Data items
________________

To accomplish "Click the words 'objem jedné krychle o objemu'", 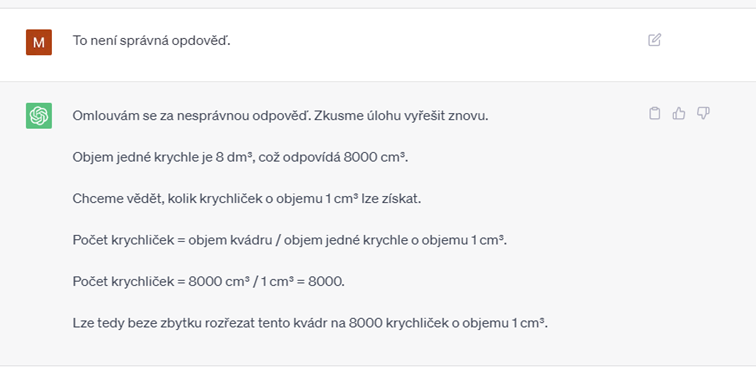I will pos(376,240).
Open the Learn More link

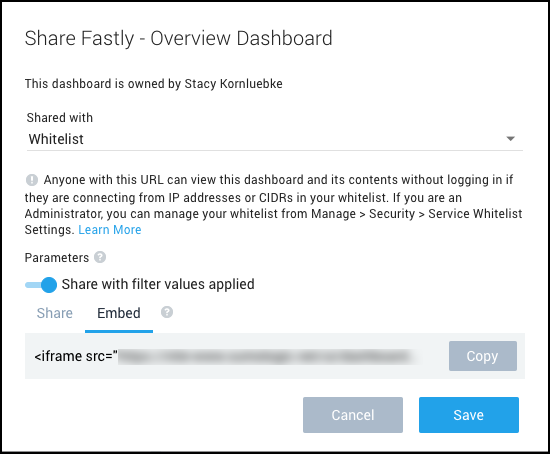[x=109, y=230]
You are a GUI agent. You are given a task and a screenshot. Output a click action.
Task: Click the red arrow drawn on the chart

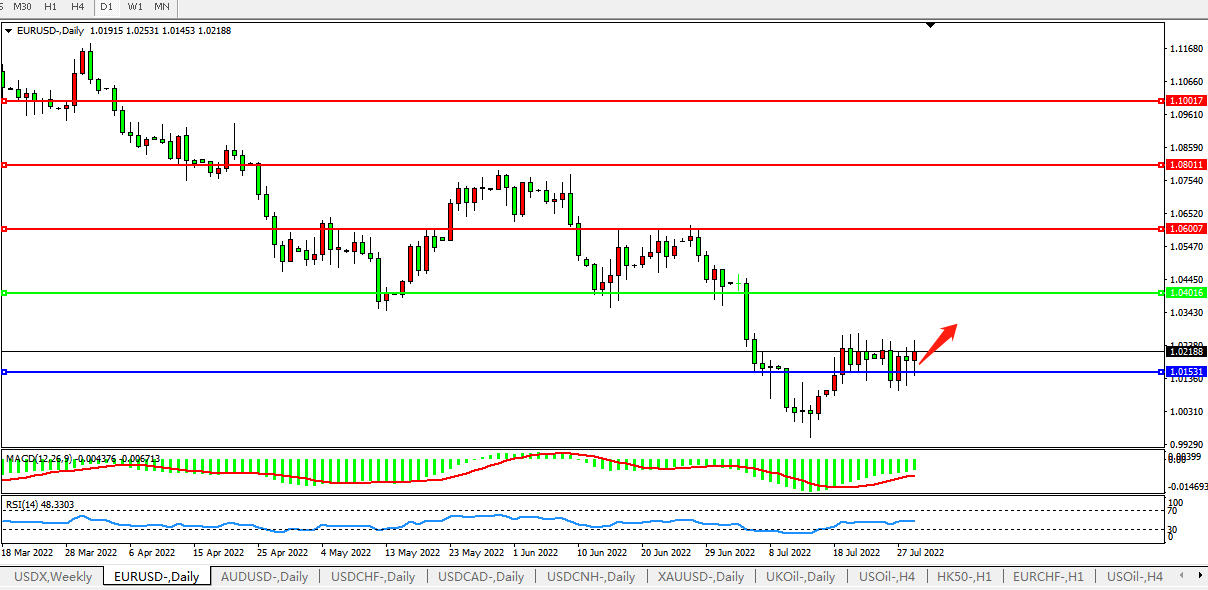coord(939,343)
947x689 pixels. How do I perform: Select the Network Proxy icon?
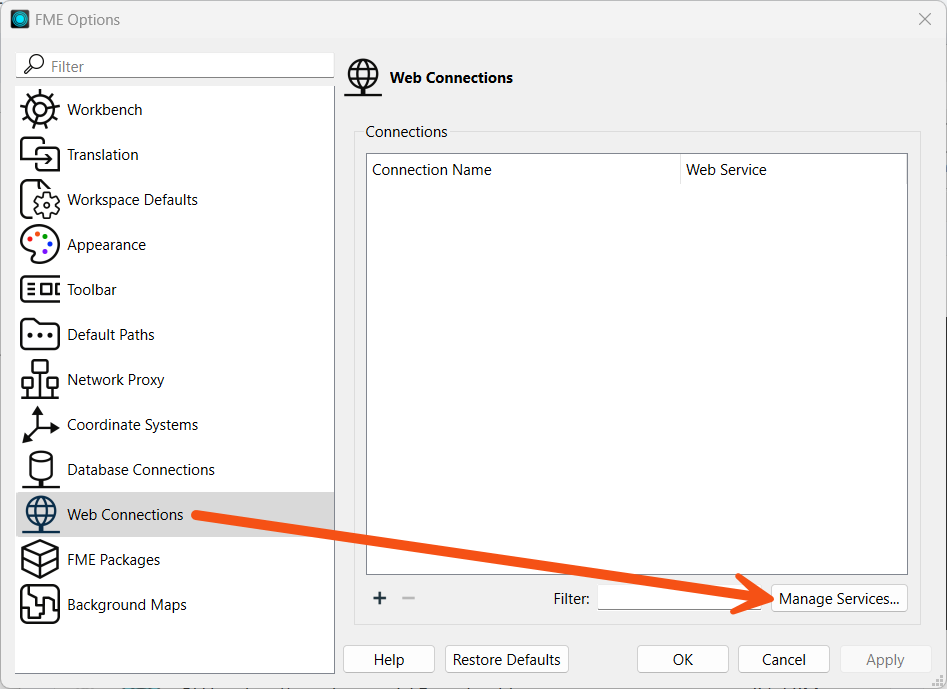pyautogui.click(x=38, y=379)
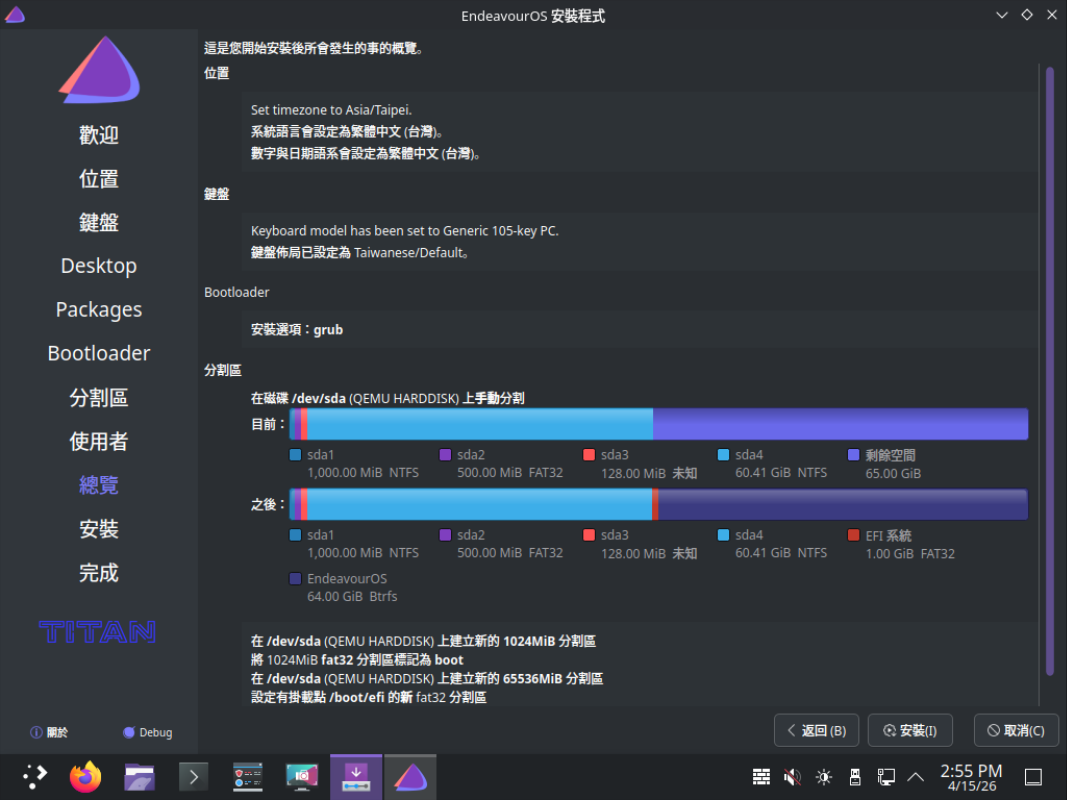
Task: Toggle the Debug option in the sidebar
Action: click(x=147, y=732)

________________

**What the exercise asks:**
Going from the line holding "You are a GUI" to the last line of the data above, reproduce every line exactly, both included, with the pictures omitted.

**Task output:**
You are a GUI agent. You are given a task and a screenshot. Output a click action.
Task: Click the red arrow drawn on the chart

coord(939,343)
947x689 pixels. How do I perform: Select the Network Proxy icon?
pyautogui.click(x=38, y=379)
Task: Toggle the Debug option in the sidebar
Action: click(x=147, y=732)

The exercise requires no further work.